INSTRUCTIES BIJ TAAK: Kun je in het volledige materiaal hieronder "GUI agent" overal hernoemen naar "screen agent" en al het andere ongewijzigd laten?

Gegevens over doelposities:
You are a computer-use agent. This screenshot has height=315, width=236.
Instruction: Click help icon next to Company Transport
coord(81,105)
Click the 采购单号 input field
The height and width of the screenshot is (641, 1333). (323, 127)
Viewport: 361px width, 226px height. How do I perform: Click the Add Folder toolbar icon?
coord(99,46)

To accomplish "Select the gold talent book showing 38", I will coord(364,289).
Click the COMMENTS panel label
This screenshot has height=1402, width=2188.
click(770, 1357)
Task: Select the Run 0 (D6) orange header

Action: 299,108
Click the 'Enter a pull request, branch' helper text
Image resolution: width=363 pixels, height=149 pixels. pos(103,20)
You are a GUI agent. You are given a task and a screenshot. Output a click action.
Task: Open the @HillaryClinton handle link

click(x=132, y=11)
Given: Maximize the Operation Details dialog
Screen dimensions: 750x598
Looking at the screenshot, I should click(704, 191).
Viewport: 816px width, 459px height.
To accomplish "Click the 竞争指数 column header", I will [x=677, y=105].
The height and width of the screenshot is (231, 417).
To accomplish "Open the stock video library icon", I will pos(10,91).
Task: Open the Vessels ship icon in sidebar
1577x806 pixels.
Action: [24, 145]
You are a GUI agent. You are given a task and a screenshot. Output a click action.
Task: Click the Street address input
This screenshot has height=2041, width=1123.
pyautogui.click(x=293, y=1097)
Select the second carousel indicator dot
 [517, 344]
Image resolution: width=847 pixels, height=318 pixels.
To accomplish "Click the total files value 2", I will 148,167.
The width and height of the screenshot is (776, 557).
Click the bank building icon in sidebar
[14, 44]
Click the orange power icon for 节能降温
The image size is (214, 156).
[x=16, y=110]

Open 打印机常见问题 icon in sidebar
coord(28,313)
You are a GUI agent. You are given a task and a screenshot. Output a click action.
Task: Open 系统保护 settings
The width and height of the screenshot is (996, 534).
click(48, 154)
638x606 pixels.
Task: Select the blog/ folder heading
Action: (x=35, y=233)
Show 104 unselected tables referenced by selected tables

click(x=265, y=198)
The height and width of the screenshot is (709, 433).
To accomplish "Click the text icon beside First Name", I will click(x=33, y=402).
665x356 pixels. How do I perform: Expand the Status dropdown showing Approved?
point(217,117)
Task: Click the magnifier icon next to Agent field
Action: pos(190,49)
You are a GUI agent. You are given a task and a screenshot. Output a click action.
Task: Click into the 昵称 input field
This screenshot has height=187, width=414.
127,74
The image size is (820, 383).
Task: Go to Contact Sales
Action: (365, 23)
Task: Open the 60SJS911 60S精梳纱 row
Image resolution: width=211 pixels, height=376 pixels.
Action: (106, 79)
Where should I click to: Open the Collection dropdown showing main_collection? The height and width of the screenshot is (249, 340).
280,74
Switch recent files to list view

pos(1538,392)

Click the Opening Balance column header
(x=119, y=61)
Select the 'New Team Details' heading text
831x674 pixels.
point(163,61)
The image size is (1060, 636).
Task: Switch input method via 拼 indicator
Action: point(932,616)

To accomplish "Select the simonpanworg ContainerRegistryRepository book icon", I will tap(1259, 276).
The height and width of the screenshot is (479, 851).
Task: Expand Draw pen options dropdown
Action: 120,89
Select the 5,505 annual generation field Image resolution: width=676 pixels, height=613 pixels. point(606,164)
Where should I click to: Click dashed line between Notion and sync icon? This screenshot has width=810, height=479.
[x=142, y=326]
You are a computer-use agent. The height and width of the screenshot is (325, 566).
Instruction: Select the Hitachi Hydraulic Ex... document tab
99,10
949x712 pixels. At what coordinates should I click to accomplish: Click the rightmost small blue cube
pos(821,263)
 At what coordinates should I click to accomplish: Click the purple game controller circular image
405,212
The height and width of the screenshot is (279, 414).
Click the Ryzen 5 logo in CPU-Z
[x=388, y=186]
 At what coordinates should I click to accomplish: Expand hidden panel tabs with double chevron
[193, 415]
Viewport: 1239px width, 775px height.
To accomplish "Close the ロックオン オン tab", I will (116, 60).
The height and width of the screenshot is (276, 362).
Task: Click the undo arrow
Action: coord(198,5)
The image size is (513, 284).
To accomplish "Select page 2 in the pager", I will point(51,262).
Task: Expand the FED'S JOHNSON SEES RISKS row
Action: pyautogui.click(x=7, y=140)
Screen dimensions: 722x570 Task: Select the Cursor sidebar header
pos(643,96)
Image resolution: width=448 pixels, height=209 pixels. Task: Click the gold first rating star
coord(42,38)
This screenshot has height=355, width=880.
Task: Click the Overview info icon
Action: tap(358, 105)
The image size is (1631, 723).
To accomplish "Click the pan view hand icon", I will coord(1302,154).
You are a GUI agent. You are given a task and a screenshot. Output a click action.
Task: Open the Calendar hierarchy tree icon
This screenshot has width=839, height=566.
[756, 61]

VOLLEDIGE UITVOER:
You are a computer-use agent. This screenshot has height=315, width=236.
Instruction: Click help icon next to Company Transport
coord(81,105)
Click the 采购单号 input field
The height and width of the screenshot is (641, 1333). (323, 127)
Viewport: 361px width, 226px height. How do I perform: Click the Add Folder toolbar icon?
coord(99,46)

To accomplish "Select the gold talent book showing 38", I will coord(364,289).
Click the COMMENTS panel label
This screenshot has height=1402, width=2188.
click(770, 1357)
Task: Select the Run 0 (D6) orange header

Action: 299,108
Click the 'Enter a pull request, branch' helper text
Image resolution: width=363 pixels, height=149 pixels. pos(103,20)
You are a screen agent. You are given a task and a screenshot. Output a click action.
Task: Open the @HillaryClinton handle link

click(x=132, y=11)
Given: Maximize the Operation Details dialog
Screen dimensions: 750x598
Looking at the screenshot, I should click(704, 191).
Viewport: 816px width, 459px height.
To accomplish "Click the 竞争指数 column header", I will [x=677, y=105].
The height and width of the screenshot is (231, 417).
To accomplish "Open the stock video library icon", I will pos(10,91).
Task: Open the Vessels ship icon in sidebar
1577x806 pixels.
Action: [24, 145]
You are a screen agent. You are given a task and a screenshot. Output a click action.
Task: Click the Street address input
This screenshot has height=2041, width=1123.
pyautogui.click(x=293, y=1097)
Select the second carousel indicator dot
 [517, 344]
Image resolution: width=847 pixels, height=318 pixels.
To accomplish "Click the total files value 2", I will 148,167.
The width and height of the screenshot is (776, 557).
Click the bank building icon in sidebar
[14, 44]
Click the orange power icon for 节能降温
The image size is (214, 156).
[x=16, y=110]

Open 打印机常见问题 icon in sidebar
coord(28,313)
You are a screen agent. You are given a task and a screenshot. Output a click action.
Task: Open 系统保护 settings
The width and height of the screenshot is (996, 534).
click(48, 154)
638x606 pixels.
Task: Select the blog/ folder heading
Action: (x=35, y=233)
Show 104 unselected tables referenced by selected tables

click(x=265, y=198)
The height and width of the screenshot is (709, 433).
To accomplish "Click the text icon beside First Name", I will click(x=33, y=402).
665x356 pixels. How do I perform: Expand the Status dropdown showing Approved?
point(217,117)
Task: Click the magnifier icon next to Agent field
Action: pos(190,49)
You are a screen agent. You are given a task and a screenshot. Output a click action.
Task: Click into the 昵称 input field
This screenshot has height=187, width=414.
127,74
The image size is (820, 383).
Task: Go to Contact Sales
Action: (365, 23)
Task: Open the 60SJS911 60S精梳纱 row
Image resolution: width=211 pixels, height=376 pixels.
Action: (106, 79)
Where should I click to: Open the Collection dropdown showing main_collection? The height and width of the screenshot is (249, 340).
280,74
Switch recent files to list view

pos(1538,392)

Click the Opening Balance column header
(x=119, y=61)
Select the 'New Team Details' heading text
831x674 pixels.
point(163,61)
The image size is (1060, 636).
Task: Switch input method via 拼 indicator
Action: point(932,616)

To accomplish "Select the simonpanworg ContainerRegistryRepository book icon", I will tap(1259, 276).
The height and width of the screenshot is (479, 851).
Task: Expand Draw pen options dropdown
Action: 120,89
Select the 5,505 annual generation field Image resolution: width=676 pixels, height=613 pixels. point(606,164)
Where should I click to: Click dashed line between Notion and sync icon? This screenshot has width=810, height=479.
[x=142, y=326]
You are a computer-use agent. The height and width of the screenshot is (325, 566).
Instruction: Select the Hitachi Hydraulic Ex... document tab
99,10
949x712 pixels. At what coordinates should I click to accomplish: Click the rightmost small blue cube
pos(821,263)
 At what coordinates should I click to accomplish: Click the purple game controller circular image
405,212
The height and width of the screenshot is (279, 414).
Click the Ryzen 5 logo in CPU-Z
[x=388, y=186]
 At what coordinates should I click to accomplish: Expand hidden panel tabs with double chevron
[193, 415]
Viewport: 1239px width, 775px height.
To accomplish "Close the ロックオン オン tab", I will (116, 60).
The height and width of the screenshot is (276, 362).
Task: Click the undo arrow
Action: coord(198,5)
The image size is (513, 284).
To accomplish "Select page 2 in the pager", I will point(51,262).
Task: Expand the FED'S JOHNSON SEES RISKS row
Action: pyautogui.click(x=7, y=140)
Screen dimensions: 722x570 Task: Select the Cursor sidebar header
pos(643,96)
Image resolution: width=448 pixels, height=209 pixels. Task: Click the gold first rating star
coord(42,38)
This screenshot has height=355, width=880.
Task: Click the Overview info icon
Action: tap(358, 105)
The image size is (1631, 723).
To accomplish "Click the pan view hand icon", I will coord(1302,154).
You are a screen agent. You are given a task and a screenshot. Output a click action.
Task: Open the Calendar hierarchy tree icon
This screenshot has width=839, height=566.
[756, 61]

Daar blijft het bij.